• **REQUIREMENT**: The only acceptable output is every entry, printed exactly.

%%

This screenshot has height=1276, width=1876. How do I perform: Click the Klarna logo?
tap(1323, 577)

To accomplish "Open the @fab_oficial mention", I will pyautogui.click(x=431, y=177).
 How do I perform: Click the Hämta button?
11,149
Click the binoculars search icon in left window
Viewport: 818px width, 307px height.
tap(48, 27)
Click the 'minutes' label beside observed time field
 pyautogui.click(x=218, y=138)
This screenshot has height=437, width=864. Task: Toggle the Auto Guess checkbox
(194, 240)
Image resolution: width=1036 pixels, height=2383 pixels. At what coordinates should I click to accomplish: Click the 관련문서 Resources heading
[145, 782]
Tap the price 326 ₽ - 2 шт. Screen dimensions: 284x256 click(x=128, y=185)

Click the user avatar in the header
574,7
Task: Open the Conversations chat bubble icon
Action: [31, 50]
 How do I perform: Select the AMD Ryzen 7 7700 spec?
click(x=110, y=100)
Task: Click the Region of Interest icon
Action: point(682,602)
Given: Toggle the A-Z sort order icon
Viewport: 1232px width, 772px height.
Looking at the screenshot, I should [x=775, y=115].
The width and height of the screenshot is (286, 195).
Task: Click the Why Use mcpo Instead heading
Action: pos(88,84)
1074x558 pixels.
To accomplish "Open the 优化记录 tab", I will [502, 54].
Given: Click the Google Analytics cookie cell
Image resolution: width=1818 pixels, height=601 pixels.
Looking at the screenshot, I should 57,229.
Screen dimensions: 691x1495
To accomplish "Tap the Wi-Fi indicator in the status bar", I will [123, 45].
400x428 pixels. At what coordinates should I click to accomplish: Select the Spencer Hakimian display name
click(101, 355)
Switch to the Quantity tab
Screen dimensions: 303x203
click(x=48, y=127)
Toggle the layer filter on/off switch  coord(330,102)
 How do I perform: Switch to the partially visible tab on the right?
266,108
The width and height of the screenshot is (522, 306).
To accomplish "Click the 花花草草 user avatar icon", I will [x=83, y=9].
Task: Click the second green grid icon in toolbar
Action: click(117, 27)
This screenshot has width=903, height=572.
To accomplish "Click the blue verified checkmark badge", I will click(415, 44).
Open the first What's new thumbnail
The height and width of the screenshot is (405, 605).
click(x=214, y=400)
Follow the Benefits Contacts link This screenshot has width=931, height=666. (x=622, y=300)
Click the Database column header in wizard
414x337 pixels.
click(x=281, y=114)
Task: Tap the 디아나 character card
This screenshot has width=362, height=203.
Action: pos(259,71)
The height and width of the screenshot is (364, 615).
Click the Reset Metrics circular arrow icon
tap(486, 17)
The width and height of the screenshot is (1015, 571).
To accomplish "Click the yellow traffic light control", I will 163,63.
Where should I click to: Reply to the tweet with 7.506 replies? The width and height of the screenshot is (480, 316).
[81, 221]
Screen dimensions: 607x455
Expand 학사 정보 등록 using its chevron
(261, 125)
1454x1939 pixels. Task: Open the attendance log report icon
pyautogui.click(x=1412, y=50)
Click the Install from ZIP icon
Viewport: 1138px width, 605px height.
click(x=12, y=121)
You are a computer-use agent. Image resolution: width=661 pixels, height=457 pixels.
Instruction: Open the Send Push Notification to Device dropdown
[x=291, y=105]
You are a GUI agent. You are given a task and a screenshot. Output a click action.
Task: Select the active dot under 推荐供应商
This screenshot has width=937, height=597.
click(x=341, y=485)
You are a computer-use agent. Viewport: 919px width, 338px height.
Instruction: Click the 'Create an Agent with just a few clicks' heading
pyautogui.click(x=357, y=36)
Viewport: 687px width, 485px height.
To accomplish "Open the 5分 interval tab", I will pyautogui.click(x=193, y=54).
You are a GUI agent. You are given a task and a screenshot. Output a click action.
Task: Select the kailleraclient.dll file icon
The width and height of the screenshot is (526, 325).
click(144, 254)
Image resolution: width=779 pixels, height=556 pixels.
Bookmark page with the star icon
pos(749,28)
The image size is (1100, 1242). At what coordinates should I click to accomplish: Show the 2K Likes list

%%

• **REPLY**:
This screenshot has height=1276, width=1876. How do I perform: Click the Klarna logo?
tap(1323, 577)

To accomplish "Open the @fab_oficial mention", I will pyautogui.click(x=431, y=177).
 How do I perform: Click the Hämta button?
11,149
Click the binoculars search icon in left window
Viewport: 818px width, 307px height.
tap(48, 27)
Click the 'minutes' label beside observed time field
 pyautogui.click(x=218, y=138)
This screenshot has height=437, width=864. Task: Toggle the Auto Guess checkbox
(194, 240)
Image resolution: width=1036 pixels, height=2383 pixels. At what coordinates should I click to accomplish: Click the 관련문서 Resources heading
[145, 782]
Tap the price 326 ₽ - 2 шт. Screen dimensions: 284x256 click(x=128, y=185)

Click the user avatar in the header
574,7
Task: Open the Conversations chat bubble icon
Action: [31, 50]
 How do I perform: Select the AMD Ryzen 7 7700 spec?
click(x=110, y=100)
Task: Click the Region of Interest icon
Action: point(682,602)
Given: Toggle the A-Z sort order icon
Viewport: 1232px width, 772px height.
Looking at the screenshot, I should [x=775, y=115].
The width and height of the screenshot is (286, 195).
Task: Click the Why Use mcpo Instead heading
Action: pos(88,84)
1074x558 pixels.
To accomplish "Open the 优化记录 tab", I will [502, 54].
Given: Click the Google Analytics cookie cell
Image resolution: width=1818 pixels, height=601 pixels.
Looking at the screenshot, I should 57,229.
Screen dimensions: 691x1495
To accomplish "Tap the Wi-Fi indicator in the status bar", I will [123, 45].
400x428 pixels. At what coordinates should I click to accomplish: Select the Spencer Hakimian display name
click(101, 355)
Switch to the Quantity tab
Screen dimensions: 303x203
click(x=48, y=127)
Toggle the layer filter on/off switch  coord(330,102)
 How do I perform: Switch to the partially visible tab on the right?
266,108
The width and height of the screenshot is (522, 306).
To accomplish "Click the 花花草草 user avatar icon", I will [x=83, y=9].
Task: Click the second green grid icon in toolbar
Action: click(117, 27)
This screenshot has width=903, height=572.
To accomplish "Click the blue verified checkmark badge", I will click(415, 44).
Open the first What's new thumbnail
The height and width of the screenshot is (405, 605).
click(x=214, y=400)
Follow the Benefits Contacts link This screenshot has width=931, height=666. (x=622, y=300)
Click the Database column header in wizard
414x337 pixels.
click(x=281, y=114)
Task: Tap the 디아나 character card
This screenshot has width=362, height=203.
Action: pos(259,71)
The height and width of the screenshot is (364, 615).
Click the Reset Metrics circular arrow icon
tap(486, 17)
The width and height of the screenshot is (1015, 571).
To accomplish "Click the yellow traffic light control", I will 163,63.
Where should I click to: Reply to the tweet with 7.506 replies? The width and height of the screenshot is (480, 316).
[81, 221]
Screen dimensions: 607x455
Expand 학사 정보 등록 using its chevron
(261, 125)
1454x1939 pixels. Task: Open the attendance log report icon
pyautogui.click(x=1412, y=50)
Click the Install from ZIP icon
Viewport: 1138px width, 605px height.
click(x=12, y=121)
You are a computer-use agent. Image resolution: width=661 pixels, height=457 pixels.
Instruction: Open the Send Push Notification to Device dropdown
[x=291, y=105]
You are a GUI agent. You are given a task and a screenshot. Output a click action.
Task: Select the active dot under 推荐供应商
This screenshot has width=937, height=597.
click(x=341, y=485)
You are a computer-use agent. Viewport: 919px width, 338px height.
Instruction: Click the 'Create an Agent with just a few clicks' heading
pyautogui.click(x=357, y=36)
Viewport: 687px width, 485px height.
To accomplish "Open the 5分 interval tab", I will pyautogui.click(x=193, y=54).
You are a GUI agent. You are given a task and a screenshot. Output a click action.
Task: Select the kailleraclient.dll file icon
The width and height of the screenshot is (526, 325).
click(144, 254)
Image resolution: width=779 pixels, height=556 pixels.
Bookmark page with the star icon
pos(749,28)
The image size is (1100, 1242). At what coordinates should I click to accomplish: Show the 2K Likes list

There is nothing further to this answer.